Es poco ladrador, pero muerde.
De entrada, no presentar la propia opinión resulta inútil de cara a los demás, pero reconozco que puede hacer mucho bien a la salud del que se calla.

Dicen que hay que sacar la energía negativa, que hay que cabrearse (en román paladino), pero también se sabe que la violencia genera violencia y no hay ninguna más dañina que la que uno mismo se inyecta en vena.

A mí me parece que esto va impreso en el carácter de cada cual. Es como un chip. Por ejemplo, mi caso: no podrán hacerme callar si no es con una mordaza, pero conozco mucha gente que prefiere pasar por la vida sin decir ni mu.

Hasta ahora hemos visto que tanto una postura como la otra tiene sus pros y sus contras. Ninguna novedad. Casi todo en la vida es así.

Sin embargo, yo le encuentro dos objecciones.


La primera, de carácter solidario, social, panteísta si se quiere. El que no suma aportando su experiencia, su sentir y su inteligencia, niega la oportunidad, por remota que sea, de que la humanidad (desde una pareja a un continente) progrese gracias a su aportación.

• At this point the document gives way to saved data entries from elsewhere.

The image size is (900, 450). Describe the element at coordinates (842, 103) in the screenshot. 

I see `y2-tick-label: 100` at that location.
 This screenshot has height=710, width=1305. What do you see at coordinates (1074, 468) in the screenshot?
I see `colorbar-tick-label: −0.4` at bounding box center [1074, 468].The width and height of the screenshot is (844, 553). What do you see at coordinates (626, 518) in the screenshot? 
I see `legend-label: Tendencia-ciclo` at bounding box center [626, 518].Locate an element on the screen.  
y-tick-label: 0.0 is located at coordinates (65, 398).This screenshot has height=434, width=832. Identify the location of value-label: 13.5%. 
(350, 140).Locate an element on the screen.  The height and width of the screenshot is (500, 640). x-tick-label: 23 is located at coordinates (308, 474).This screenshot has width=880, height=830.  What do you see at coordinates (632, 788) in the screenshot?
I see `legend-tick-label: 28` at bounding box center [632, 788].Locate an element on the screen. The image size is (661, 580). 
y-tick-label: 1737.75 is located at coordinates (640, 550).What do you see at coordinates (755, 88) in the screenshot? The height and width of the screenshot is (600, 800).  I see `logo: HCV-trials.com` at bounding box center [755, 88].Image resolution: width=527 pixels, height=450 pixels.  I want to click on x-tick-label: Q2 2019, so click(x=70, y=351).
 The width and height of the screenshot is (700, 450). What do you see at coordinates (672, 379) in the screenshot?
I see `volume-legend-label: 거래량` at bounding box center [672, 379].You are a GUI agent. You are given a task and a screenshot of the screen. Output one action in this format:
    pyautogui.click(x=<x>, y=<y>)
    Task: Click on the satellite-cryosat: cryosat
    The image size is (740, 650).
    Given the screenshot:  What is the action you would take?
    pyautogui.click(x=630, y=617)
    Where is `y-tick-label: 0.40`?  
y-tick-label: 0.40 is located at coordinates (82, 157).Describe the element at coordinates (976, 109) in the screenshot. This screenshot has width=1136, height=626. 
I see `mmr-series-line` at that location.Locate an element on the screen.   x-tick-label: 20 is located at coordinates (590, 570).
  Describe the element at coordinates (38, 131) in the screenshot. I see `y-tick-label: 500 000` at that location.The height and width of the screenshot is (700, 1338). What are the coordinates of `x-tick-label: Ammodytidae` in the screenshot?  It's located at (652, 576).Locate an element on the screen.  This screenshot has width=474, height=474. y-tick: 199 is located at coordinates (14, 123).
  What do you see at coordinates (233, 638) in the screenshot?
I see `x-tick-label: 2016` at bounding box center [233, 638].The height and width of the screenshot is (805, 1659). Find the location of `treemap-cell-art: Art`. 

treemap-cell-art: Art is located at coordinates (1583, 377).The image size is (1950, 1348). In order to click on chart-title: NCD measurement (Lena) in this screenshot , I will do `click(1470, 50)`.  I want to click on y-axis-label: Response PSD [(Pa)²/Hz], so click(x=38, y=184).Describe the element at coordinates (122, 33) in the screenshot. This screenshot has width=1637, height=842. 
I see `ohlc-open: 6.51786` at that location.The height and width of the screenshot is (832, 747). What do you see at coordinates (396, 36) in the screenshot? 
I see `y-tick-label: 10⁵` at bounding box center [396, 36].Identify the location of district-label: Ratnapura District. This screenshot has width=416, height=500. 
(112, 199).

La segunda, secundaria como debe de ser, es que el que no opina, el que no se muestra activo, parece un vegetal al lado de otros seres quizá menos brillantes a los que van a permitir decir más sandeces de las que les correspondería.

Por tanto, no opinar puede venir bien para el sistema nervioso de los críticos potenciales en suspensión de pagos, pero ni mejora su autoestima ni, lo que es más importante, ayuda a que el mundo, que no para de rodar, se mueva en una dirección mejor.